- Given exercise -
Swap "GUI agent" for "screen assistant" everywhere it occurs in the lines below, and give all the lines back with nothing else changed.

### Supplied records

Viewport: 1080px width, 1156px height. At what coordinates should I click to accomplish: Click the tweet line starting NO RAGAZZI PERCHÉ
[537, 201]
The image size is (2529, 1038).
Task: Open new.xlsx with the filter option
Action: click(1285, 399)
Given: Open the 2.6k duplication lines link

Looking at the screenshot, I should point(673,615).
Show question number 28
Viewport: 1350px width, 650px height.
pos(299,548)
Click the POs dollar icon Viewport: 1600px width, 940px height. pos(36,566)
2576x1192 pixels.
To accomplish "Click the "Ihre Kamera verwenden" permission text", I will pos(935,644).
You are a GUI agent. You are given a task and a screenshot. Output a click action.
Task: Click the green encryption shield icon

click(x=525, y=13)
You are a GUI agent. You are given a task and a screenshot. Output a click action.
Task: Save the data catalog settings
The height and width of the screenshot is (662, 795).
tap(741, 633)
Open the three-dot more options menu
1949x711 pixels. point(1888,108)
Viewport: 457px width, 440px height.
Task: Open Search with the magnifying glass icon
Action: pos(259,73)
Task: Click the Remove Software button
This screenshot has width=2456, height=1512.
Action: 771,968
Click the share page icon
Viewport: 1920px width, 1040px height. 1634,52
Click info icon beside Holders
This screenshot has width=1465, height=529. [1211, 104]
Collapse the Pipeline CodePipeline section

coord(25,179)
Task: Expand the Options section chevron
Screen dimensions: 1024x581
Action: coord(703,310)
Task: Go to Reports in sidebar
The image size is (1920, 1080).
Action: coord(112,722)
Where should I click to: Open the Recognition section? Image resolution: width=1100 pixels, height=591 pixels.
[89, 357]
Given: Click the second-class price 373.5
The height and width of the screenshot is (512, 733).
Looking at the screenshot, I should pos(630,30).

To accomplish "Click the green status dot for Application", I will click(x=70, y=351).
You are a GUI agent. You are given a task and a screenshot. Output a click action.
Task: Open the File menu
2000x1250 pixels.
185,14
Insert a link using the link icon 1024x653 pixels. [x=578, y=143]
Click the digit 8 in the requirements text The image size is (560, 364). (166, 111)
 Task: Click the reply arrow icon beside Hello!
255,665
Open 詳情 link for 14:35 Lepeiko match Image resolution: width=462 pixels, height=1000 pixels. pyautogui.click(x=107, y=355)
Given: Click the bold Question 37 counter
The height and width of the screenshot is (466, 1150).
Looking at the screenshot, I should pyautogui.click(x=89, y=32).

######

- Task result -
Viewport: 1080px width, 1156px height. At what coordinates should I click to accomplish: Click the tweet line starting NO RAGAZZI PERCHÉ
[537, 201]
The image size is (2529, 1038).
Task: Open new.xlsx with the filter option
Action: click(1285, 399)
Given: Open the 2.6k duplication lines link

Looking at the screenshot, I should point(673,615).
Show question number 28
Viewport: 1350px width, 650px height.
pos(299,548)
Click the POs dollar icon Viewport: 1600px width, 940px height. pos(36,566)
2576x1192 pixels.
To accomplish "Click the "Ihre Kamera verwenden" permission text", I will pos(935,644).
You are a screen assistant. You are given a task and a screenshot. Output a click action.
Task: Click the green encryption shield icon

click(x=525, y=13)
You are a screen assistant. You are given a task and a screenshot. Output a click action.
Task: Save the data catalog settings
The height and width of the screenshot is (662, 795).
tap(741, 633)
Open the three-dot more options menu
1949x711 pixels. point(1888,108)
Viewport: 457px width, 440px height.
Task: Open Search with the magnifying glass icon
Action: pos(259,73)
Task: Click the Remove Software button
This screenshot has width=2456, height=1512.
Action: 771,968
Click the share page icon
Viewport: 1920px width, 1040px height. 1634,52
Click info icon beside Holders
This screenshot has width=1465, height=529. [1211, 104]
Collapse the Pipeline CodePipeline section

coord(25,179)
Task: Expand the Options section chevron
Screen dimensions: 1024x581
Action: coord(703,310)
Task: Go to Reports in sidebar
The image size is (1920, 1080).
Action: coord(112,722)
Where should I click to: Open the Recognition section? Image resolution: width=1100 pixels, height=591 pixels.
[89, 357]
Given: Click the second-class price 373.5
The height and width of the screenshot is (512, 733).
Looking at the screenshot, I should pos(630,30).

To accomplish "Click the green status dot for Application", I will click(x=70, y=351).
You are a screen assistant. You are given a task and a screenshot. Output a click action.
Task: Open the File menu
2000x1250 pixels.
185,14
Insert a link using the link icon 1024x653 pixels. [x=578, y=143]
Click the digit 8 in the requirements text The image size is (560, 364). (166, 111)
 Task: Click the reply arrow icon beside Hello!
255,665
Open 詳情 link for 14:35 Lepeiko match Image resolution: width=462 pixels, height=1000 pixels. pyautogui.click(x=107, y=355)
Given: Click the bold Question 37 counter
The height and width of the screenshot is (466, 1150).
Looking at the screenshot, I should pyautogui.click(x=89, y=32).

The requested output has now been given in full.